Back in the early 1950s, Las Vegas was a small, new city compared to other cities in America and we did not have our university yet. University of Nevada, Reno based in Northern Nevada started an extension program in Las Vegas. Las Vegas did not have a university campus, so those twenty-eight UNR students started to meet at the Las Vegas High School's auditorium. In 1954, due to the post-war population boom in Las Vegas and the despite of separation from UNR in Northern Nevada, the State of Regent established the Southern Regional Division of the University of Nevada, also known as Nevada Southern, in Las Vegas. In 1964, Nevada Southern held its first commencement.
At the time, Nevada Southern did not have a main campus and students were meeting in different places in town. A few Las Vegas pioneers including Parry Thomas and Jerry Mack knew that in order for our city continues to grow in the right direction, we must have a university campus to provide good educational environment to the next generation.
They teamed up with a few other local developers to acquire lands for the Nevada Southern University, which later became the University of Nevada, Las Vegas (UNLV). They later formed the Nevada Southern University Land Foundation to purchase 300 acres of land next to the airport and sold to the university at cost to double the size of the campus. And this campus is what is known today as the UNLV Maryland Campus.
UNLV is extremely important to our community. This is a giant engine that keeps the Vegas talent pipeline running. These students are the future scientists, researchers, business leaders, policy makers, artists, engineers, medical professionals, performers, teachers, and more. They are our future.
Fast forward to 2022, UNLV now has close to 30,000 students and it is continued to grow.
Maryland Campus Master Plan
Last month, UNLV released its newest Maryland Campus Master Plan. This development plan that outlines some of the under construction and proposed buildings on the Maryland Campus.
UNLV has many opportunities to develop new buildings and redevelop some of the older buildings on campus. According to this master plan, its vision is to:
- Embrace UNLV’s role as a “Top Tier” University
- Foster an Unparalleled Student Experience
- Celebrate Diversity
- Achieve Preeminence in Health Science
- Advance Research Growth and Partnerships
- Engage with Las Vegas
- Promote Stewardship
- Enhance Connectivity and Institutional Identity
All of these elements are great for the university and the Las Vegas community.

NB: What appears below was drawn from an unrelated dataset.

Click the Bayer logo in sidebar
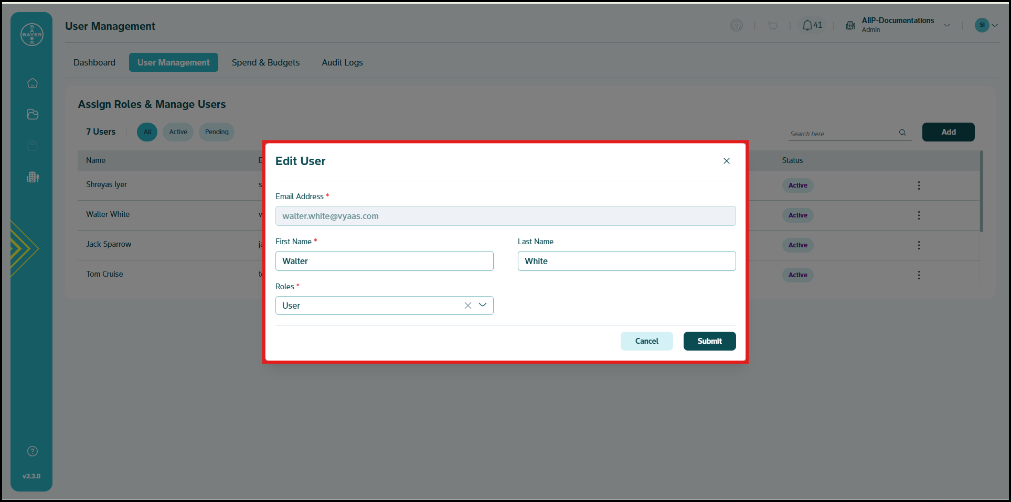(32, 35)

The master plan segmented the campus into 7 districts. Each district has different new buildings and areas that focus on academics and research, wellness, residential, infrastructure, cultural and athletic events, and open space but they all integrate with each other to form a master campus.
Advanced Engineering Building
Last month, the Howard Hughes College of Engineering broke ground its new Advanced Engineering building. According to the engineering college, by 2030, the college is projected to have more than 5,000 enrolled students, be graduating 500 students annually, and be producing $20 million in research grants.
Las Vegas Medical District
Before I get into the detail of the building, let me just give a shoutout to its name "Kirk Kerkorian School of Medicine". Kerkorian is another pioneer and visionary in the history of transforming the skyline of Las Vegas.
UNLV Kirk Kerkorian School of Medicine's first permanent building in the Las Vegas medical district is a 135,000-square-foot, five-story Medical Education Building designed by TSK Architects. The building broke ground in Q4 2020 and is being constructed by M.J. Dean Construction.
Last month, the Las Vegas City Council approved an agreement with UNLV for a new hotel, parking garage and a medical office building near Shadow Lane/Wellness Way opening by November 2024 in the Medical District. These projects will create $60,740,000 in construction spend and $13,705,196 in tax benefits.
The buildings below are still under the planning stage. The fundings are these projects can either come from private donations or public-private partnerships.
- Short term: Lee Business School new building
- Short- to mid-term: Fine Arts new building
- Long-term: Interdisciplinary Science and Technology Building
- Long-term: North Las Vegas campus
UNLV has an approximately 2,085 acres of vacant land in North Las Vegas. This site has tremendous opportunities for future long-term developments.
As a local Las Vegas resident and a running Rebel, I love supporting the university and our students. These new developments mean so much to our city and the next generation.